This repository contains code and resources for extracting features from video files.
Note: This repository is a work in progress, with many aspects likely to undergo changes or updates.
The following features are currently implemented:
- Low-level visual features:
- High-level visual features:
We recommend using Anaconda and setting up a new environment for this repository. This will ensure that the necessary dependencies are installed and managed in a separate environment, without interfering with other Python projects. To use this repository for obtaining basic metadata information from video files or extracting low-level visual features, follow the base installation steps. For more advanced functionalities such as detecting human faces in video frames, human body parts detection, and semantic segmentation, please follow the advanced installation instructions provided below.
-
Downlaod and install Anaconda or Miniconda by following the instructions on the official Anaconda website.
-
Clone or download this repository to your local machine. Open your terminal and execute the following commands:
git clone https://github.com/ukeles/VidFeatureXtract.git cd VidFeatureXtract -
Use the make_env.yml file provided in the repository to create a new environment that includes the required dependencies:
conda env create --file make_env.yml
-
Activate the environment and install this repository in editable mode using pip:
conda activate vidfeats_base python -m pip install -e .

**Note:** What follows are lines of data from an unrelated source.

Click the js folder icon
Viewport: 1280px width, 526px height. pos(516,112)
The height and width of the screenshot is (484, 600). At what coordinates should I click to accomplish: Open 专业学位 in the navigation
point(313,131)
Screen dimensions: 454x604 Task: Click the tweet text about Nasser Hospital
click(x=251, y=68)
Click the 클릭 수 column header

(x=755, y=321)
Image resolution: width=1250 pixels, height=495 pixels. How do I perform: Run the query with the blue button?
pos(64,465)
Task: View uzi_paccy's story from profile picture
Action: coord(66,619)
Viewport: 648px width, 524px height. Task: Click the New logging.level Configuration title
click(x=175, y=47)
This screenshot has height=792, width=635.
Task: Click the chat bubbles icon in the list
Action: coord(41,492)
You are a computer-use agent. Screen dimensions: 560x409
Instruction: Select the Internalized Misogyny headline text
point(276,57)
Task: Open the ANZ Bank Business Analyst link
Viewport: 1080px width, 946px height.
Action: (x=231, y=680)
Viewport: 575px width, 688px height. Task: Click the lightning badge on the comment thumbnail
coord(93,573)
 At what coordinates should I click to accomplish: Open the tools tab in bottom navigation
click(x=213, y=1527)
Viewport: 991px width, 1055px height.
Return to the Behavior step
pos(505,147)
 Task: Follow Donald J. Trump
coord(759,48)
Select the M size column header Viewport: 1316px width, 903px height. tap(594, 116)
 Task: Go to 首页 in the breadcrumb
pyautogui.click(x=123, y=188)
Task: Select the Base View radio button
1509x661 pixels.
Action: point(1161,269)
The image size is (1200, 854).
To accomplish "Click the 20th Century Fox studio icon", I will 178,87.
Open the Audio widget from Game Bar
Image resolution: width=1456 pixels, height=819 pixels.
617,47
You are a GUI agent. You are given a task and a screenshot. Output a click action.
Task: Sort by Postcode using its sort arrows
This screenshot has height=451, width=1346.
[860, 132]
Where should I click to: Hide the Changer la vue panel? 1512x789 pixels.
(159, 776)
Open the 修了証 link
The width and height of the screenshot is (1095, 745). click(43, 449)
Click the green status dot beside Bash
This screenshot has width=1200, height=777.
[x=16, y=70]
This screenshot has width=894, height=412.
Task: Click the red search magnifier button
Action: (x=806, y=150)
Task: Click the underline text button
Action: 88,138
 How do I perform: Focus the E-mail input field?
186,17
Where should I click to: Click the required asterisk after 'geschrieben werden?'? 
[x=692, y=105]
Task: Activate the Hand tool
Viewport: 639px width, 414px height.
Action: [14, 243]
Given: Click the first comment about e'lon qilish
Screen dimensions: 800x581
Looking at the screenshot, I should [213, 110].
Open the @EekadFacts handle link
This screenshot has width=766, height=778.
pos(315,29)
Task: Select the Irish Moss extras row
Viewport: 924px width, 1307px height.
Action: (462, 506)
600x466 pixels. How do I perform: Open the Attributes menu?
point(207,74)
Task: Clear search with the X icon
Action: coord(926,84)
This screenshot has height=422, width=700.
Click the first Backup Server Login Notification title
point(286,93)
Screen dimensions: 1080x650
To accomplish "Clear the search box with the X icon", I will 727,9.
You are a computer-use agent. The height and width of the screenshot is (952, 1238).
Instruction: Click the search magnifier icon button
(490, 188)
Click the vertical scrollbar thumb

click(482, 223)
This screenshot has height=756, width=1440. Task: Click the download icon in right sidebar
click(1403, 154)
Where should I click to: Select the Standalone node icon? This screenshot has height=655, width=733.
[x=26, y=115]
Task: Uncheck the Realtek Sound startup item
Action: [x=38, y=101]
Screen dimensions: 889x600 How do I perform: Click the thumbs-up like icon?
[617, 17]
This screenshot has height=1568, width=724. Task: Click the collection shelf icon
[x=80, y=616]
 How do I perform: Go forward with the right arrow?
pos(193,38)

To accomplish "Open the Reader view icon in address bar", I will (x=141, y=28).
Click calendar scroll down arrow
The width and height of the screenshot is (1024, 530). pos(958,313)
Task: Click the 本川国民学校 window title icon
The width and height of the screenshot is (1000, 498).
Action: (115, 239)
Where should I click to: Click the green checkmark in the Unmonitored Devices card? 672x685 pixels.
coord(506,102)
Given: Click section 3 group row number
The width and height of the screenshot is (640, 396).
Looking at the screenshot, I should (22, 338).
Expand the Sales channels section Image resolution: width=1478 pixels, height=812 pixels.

This repository is currently in development. We recommend periodically running the git pull command to ensure your local copy stays updated with the latest changes.
Create a new conda virtual environment and activate it:
conda create -n vidfeats_seg
conda activate vidfeats_segInstall python and pip
# gcc & g++ ≥ 5.4 are required by detectron2
conda install -c conda-forge python=3.11 pip setuptools wheel gcc gxxIt is recommended to first install the Cuda Toolkit for optimal compatibility and ease of installation for other libraries that rely on the CUDA_HOME environment variable. After installing the Cuda Toolkit, PyTorch should be installed next, followed by any remaining packages, to ensure an efficient and smooth setup.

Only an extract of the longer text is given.